Protein Shakes Compared: What really matters
A large number of successful athletes, actors & nutrition coaches swear by protein shakes.
We will explain the various quality markers and show you which protein shake is right for which specific objectives.
The benefits of protein shakes
Proteins are the building blocks of all life and play a particularly important role in nutrition. Regular exercise increases the need for protein to 1.8 grams per kilogram of body weight.
The increased daily protein requirement has to be covered by your diet or sports nutrition.
Protein shakes are the easiest and most convenient way of adding to your normal food to cover this daily protein requirement.
One shake a day makes an additional 20 grams of protein available to your body, which it can use for building and regeneration processes within the muscles.
- Against sudden cravings
- Fast supply of essential amino acids
- Support for muscle building
- Low-calorie snack for body sculpting
Protein shake for weight loss
The key to losing weight is a sufficient supply of protein. The fast-acting protein in a protein shake lends itself to consumption after physical exercise to supply the muscles with the necessary nutrients.
Vegan Protein – The plant-based alternative
For: Weight loss protein shake for vegans
Characteristic: 100% plant-based, gluten-free and soya-free
When: Morning, evening or after a workout
Proteins are metabolized much slower than carbohydrates and fats. They must first be broken down into individual sequences with the help of enzymes before they can be made available to the body as a building material.
This demanding process keeps our body “busy” and helps prevent cravings.
As diets often favor protein over carbohydrates, an increased amount of protein must be ensured.
The demand can rise to between 1.5 and 1.8 grams of protein per kilogram of body weight (depending on activity levels).
A sufficient supply of protein can furthermore counteract muscle breakdown.
The aim of body sculpting is to reduce body fat and keep the loss of muscle mass to a minimum.
Protein shake for muscle building
Building muscle without a sufficient supply of energy and protein is impossible.
Only when enough protein building blocks are made available to the body can it afford the luxury of building new muscle mass. After all, the newly-formed, active muscle also needs to be supplied with nutrients.
Whey Protein – The classic
For: Quick supply of nutrients
Characteristic: Quick metabolic availability
When: Ideally right after your workout
An intake of essential amino acids, the BCAAs (leucine, isoleucine & valine) is particularly important for muscle building.
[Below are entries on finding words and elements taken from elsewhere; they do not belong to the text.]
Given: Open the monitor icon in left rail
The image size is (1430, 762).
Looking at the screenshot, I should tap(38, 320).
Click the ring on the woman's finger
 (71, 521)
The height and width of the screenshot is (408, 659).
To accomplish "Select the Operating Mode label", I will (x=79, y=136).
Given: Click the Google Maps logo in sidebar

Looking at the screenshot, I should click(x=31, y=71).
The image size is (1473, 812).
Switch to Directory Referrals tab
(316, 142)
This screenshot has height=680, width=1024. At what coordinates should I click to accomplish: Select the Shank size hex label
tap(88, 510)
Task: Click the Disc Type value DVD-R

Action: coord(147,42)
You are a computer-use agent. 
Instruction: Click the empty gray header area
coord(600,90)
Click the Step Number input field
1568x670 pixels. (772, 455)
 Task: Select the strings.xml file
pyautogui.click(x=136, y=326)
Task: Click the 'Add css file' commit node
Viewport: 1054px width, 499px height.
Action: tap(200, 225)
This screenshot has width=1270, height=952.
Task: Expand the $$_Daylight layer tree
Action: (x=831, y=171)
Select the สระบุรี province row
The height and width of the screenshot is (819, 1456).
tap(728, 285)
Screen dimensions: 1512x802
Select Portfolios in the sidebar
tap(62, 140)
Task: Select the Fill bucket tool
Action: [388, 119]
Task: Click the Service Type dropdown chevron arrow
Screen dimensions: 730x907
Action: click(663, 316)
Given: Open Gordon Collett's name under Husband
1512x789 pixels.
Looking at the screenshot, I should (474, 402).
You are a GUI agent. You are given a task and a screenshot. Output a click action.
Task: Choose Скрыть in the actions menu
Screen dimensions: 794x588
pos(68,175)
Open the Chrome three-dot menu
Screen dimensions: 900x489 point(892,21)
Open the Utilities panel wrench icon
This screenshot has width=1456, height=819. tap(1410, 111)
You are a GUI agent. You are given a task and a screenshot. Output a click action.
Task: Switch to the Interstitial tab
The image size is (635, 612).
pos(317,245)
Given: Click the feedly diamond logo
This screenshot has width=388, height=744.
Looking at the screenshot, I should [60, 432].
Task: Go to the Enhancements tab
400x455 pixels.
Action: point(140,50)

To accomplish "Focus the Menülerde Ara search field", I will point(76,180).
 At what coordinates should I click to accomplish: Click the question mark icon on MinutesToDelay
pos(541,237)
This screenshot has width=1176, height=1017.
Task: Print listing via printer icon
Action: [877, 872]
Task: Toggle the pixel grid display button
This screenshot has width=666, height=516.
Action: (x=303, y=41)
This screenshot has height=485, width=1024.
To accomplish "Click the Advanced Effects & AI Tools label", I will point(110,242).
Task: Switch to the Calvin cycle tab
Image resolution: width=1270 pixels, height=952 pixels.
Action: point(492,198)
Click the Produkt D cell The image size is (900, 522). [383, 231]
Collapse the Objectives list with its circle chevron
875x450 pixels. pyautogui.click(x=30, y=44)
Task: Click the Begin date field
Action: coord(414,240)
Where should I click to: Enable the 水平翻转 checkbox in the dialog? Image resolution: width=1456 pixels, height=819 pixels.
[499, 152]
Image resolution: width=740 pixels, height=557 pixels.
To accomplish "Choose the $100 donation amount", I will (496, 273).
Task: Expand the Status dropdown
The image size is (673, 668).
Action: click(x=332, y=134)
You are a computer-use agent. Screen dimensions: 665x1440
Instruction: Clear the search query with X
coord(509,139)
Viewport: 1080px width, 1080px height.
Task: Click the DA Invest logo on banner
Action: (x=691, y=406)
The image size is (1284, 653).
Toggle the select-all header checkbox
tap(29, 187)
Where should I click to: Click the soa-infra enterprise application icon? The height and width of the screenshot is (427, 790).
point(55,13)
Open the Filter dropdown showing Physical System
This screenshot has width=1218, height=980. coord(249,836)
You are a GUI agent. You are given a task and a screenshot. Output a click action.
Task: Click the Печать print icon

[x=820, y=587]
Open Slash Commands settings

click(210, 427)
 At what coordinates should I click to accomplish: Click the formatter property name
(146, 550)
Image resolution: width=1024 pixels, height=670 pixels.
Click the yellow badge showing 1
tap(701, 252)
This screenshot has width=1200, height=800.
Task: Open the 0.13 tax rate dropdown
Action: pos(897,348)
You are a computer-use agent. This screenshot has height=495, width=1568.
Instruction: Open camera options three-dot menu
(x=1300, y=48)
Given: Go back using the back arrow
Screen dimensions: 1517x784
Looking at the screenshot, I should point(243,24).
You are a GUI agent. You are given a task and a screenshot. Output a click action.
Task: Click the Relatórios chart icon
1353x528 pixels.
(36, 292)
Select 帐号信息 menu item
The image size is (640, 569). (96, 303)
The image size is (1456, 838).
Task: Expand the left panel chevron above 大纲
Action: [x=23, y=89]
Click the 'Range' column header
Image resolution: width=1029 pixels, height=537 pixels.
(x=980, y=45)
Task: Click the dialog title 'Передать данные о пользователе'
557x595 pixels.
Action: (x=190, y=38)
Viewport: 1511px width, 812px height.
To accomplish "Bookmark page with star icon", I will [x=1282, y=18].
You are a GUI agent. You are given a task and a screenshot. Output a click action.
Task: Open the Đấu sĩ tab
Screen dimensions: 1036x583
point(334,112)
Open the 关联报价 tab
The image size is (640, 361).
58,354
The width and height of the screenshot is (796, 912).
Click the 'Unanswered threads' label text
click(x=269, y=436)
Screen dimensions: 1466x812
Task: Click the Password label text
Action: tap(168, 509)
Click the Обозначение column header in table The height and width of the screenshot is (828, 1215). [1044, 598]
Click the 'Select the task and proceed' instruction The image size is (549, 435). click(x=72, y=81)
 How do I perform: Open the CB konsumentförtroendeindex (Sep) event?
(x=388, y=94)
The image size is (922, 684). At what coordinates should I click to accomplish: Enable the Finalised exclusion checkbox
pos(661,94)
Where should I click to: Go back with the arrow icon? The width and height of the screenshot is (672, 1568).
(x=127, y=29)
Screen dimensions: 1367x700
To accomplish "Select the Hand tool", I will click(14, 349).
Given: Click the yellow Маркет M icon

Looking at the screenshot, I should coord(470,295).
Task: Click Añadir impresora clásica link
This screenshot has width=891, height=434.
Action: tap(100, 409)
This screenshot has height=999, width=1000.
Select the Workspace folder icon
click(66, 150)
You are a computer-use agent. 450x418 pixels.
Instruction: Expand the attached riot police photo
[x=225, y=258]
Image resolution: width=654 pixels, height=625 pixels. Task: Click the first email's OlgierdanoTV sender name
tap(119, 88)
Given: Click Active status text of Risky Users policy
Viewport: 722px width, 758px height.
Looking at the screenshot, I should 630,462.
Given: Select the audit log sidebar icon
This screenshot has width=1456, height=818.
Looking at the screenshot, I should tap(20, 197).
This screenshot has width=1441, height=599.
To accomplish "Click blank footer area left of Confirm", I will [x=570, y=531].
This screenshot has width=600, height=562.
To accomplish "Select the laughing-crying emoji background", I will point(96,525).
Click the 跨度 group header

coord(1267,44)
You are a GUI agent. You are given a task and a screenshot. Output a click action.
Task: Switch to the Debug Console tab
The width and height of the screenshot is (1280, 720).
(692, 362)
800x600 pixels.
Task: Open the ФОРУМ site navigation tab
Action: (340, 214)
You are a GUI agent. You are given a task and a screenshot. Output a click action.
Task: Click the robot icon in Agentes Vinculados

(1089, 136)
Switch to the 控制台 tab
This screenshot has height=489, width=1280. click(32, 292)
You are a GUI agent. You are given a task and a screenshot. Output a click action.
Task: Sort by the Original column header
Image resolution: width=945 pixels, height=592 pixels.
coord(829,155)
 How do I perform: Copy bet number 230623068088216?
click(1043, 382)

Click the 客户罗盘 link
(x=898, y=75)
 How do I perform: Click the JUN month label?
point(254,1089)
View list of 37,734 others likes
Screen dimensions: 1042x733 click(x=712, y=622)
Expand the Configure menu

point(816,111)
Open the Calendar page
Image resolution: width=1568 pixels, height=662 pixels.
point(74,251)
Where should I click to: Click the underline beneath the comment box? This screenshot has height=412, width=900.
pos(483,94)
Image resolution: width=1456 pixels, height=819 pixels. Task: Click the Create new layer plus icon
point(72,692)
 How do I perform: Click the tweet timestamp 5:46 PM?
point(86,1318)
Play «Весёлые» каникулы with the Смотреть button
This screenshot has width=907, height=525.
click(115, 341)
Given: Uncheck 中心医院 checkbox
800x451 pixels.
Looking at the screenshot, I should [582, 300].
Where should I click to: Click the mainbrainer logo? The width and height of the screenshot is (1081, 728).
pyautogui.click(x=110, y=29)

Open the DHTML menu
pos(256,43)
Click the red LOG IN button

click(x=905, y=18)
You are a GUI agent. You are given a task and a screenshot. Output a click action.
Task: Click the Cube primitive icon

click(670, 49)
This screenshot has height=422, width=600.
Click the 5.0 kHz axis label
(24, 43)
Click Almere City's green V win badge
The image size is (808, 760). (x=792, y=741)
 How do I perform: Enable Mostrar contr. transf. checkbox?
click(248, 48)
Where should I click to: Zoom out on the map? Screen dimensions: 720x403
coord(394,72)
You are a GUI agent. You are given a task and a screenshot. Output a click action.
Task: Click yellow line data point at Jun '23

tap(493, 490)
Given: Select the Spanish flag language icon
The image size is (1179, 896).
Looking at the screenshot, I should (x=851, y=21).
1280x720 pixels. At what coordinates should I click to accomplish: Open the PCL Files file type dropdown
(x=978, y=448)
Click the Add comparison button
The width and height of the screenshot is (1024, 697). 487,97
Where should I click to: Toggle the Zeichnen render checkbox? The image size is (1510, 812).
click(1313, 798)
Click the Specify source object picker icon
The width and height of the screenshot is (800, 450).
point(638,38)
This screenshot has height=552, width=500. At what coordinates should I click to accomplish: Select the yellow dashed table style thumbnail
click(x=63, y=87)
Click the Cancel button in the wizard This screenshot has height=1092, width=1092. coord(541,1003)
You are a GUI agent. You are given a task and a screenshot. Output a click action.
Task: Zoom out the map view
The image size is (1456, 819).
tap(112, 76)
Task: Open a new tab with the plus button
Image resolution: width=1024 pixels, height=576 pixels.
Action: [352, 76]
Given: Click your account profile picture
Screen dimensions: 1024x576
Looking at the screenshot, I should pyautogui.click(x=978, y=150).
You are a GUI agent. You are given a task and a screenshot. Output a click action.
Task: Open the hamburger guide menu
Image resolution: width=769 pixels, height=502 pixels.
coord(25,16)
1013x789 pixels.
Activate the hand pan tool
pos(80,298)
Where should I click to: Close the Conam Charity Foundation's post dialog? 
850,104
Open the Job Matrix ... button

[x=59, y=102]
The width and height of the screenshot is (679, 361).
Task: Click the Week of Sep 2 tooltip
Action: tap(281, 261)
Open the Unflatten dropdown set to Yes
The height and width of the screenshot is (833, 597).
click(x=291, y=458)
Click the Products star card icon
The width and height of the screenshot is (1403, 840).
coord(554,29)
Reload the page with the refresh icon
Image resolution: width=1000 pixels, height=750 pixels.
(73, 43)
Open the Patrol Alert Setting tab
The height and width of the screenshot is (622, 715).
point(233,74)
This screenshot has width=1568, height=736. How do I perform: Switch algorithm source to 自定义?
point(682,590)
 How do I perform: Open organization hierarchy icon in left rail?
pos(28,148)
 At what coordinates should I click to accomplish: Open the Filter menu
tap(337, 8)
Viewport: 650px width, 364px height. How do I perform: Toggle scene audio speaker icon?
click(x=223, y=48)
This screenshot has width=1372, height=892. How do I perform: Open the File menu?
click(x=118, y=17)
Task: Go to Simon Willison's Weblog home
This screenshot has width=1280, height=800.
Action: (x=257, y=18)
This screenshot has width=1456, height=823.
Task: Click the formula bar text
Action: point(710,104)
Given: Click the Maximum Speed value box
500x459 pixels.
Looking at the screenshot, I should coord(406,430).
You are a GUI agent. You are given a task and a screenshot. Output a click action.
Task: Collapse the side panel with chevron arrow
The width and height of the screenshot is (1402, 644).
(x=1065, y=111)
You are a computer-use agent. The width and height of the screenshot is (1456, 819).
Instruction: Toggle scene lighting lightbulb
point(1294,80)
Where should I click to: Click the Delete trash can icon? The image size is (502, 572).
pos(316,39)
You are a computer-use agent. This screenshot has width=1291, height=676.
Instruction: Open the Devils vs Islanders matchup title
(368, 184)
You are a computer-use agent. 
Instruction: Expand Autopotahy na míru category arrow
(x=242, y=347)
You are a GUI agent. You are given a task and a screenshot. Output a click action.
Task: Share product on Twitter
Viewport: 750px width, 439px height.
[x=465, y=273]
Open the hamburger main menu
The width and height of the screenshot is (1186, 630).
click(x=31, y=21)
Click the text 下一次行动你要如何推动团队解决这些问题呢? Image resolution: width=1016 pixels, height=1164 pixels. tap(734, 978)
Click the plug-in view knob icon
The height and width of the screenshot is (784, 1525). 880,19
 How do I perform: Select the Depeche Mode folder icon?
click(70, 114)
BCAA capsules ensure that protein synthesis in the body runs smoothly and accelerate the development of new muscle mass.
BCAAs are included in protein shakes in high amounts, making them perfect for exercise-related consumption.
The most important phases for protein supply in terms of muscle building are immediately before and after a workout.
The intake of protein shakes after exercise not only supports muscle growth, it also accelerates regeneration processes.
Protein shakes compared
Whey Protein – The king of protein shakes
Whey protein is the king of protein shakes. It is obtained directly from cow’s milk.
Whey protein is characterized by a particularly high essential amino acid content, which is essential for protein synthesis.
Whey protein is quickly digested by the body and – if taken right after a workout – supplies the body with all the essential protein building blocks for regeneration and growth.
Vegan Protein – Natural & plant-based protein shake
Vegetarians and vegans need to cover their higher protein needs for muscle building with the help of plant-based protein sources.
Mixed plant protein powders made of peas, hemp or rice are ideal. They feature a complete amino acid profile and a high biological value.
High-quality vegan protein shakes are also rich in protein and fat and low in sugar, making them in no way inferior to animal proteins.
Quality markers for protein shakes
Protein shakes have a few quality markers that are easy to identify for the consumer. One of them is the protein content.
It should be above 75 grams per 100 grams of powder, otherwise the use of inferior raw material in manufacturing can’t be ruled out.
A high-quality protein shake should not contain any artificial colorants, preservatives or aspartame. When checking the label, remember: The shorter the list of ingredients, the less processed the protein shake.
Price is, of course, also a quality and differentiation marker when selecting the right protein shake for you. You should always be critical about products that claim to be high-quality while selling at dumping prices.